***** Supplied information *****

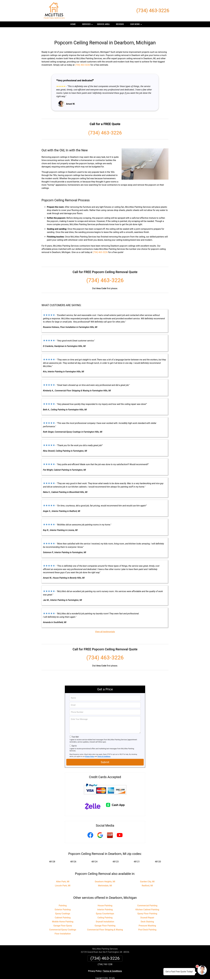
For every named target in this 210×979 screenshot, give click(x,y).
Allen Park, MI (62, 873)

*****
***** Supplied information *****

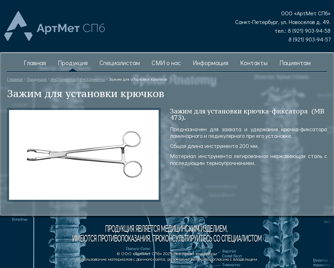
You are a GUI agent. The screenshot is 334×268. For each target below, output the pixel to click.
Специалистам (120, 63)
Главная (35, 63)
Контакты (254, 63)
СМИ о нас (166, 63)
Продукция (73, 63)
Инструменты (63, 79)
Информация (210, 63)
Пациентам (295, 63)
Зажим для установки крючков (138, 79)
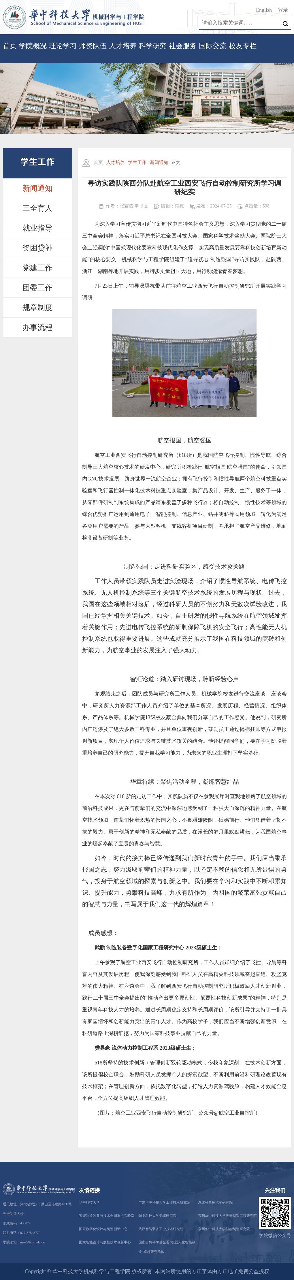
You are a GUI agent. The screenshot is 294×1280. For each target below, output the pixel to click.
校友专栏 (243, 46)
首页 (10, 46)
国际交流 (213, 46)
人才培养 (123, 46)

*****
***** Supplied information *****

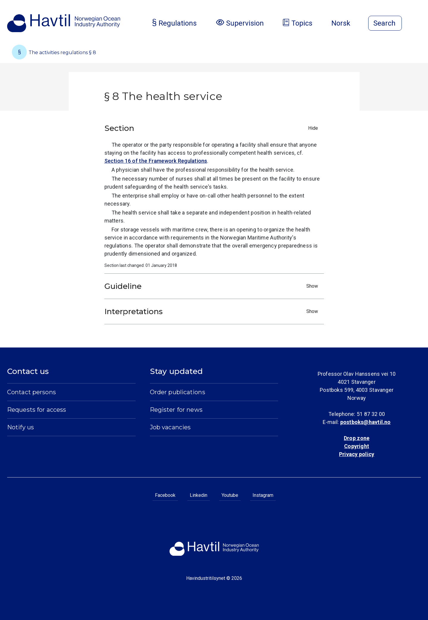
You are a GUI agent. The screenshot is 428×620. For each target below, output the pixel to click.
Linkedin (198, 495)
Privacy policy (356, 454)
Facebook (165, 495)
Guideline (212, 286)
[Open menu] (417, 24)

*****

● **Work to be completed**:
Format the entries from the line with "For every named" to the line with "Allen Park, MI (62, 873)" as a Markdown table, leaving out blank lines. Use the columns Number and Entry line.

● **Finished exercise**:
| Number | Entry line |
|---|---|
| 1 | For every named target in this 210×979 screenshot, give click(x,y). |
| 2 | Allen Park, MI (62, 873) |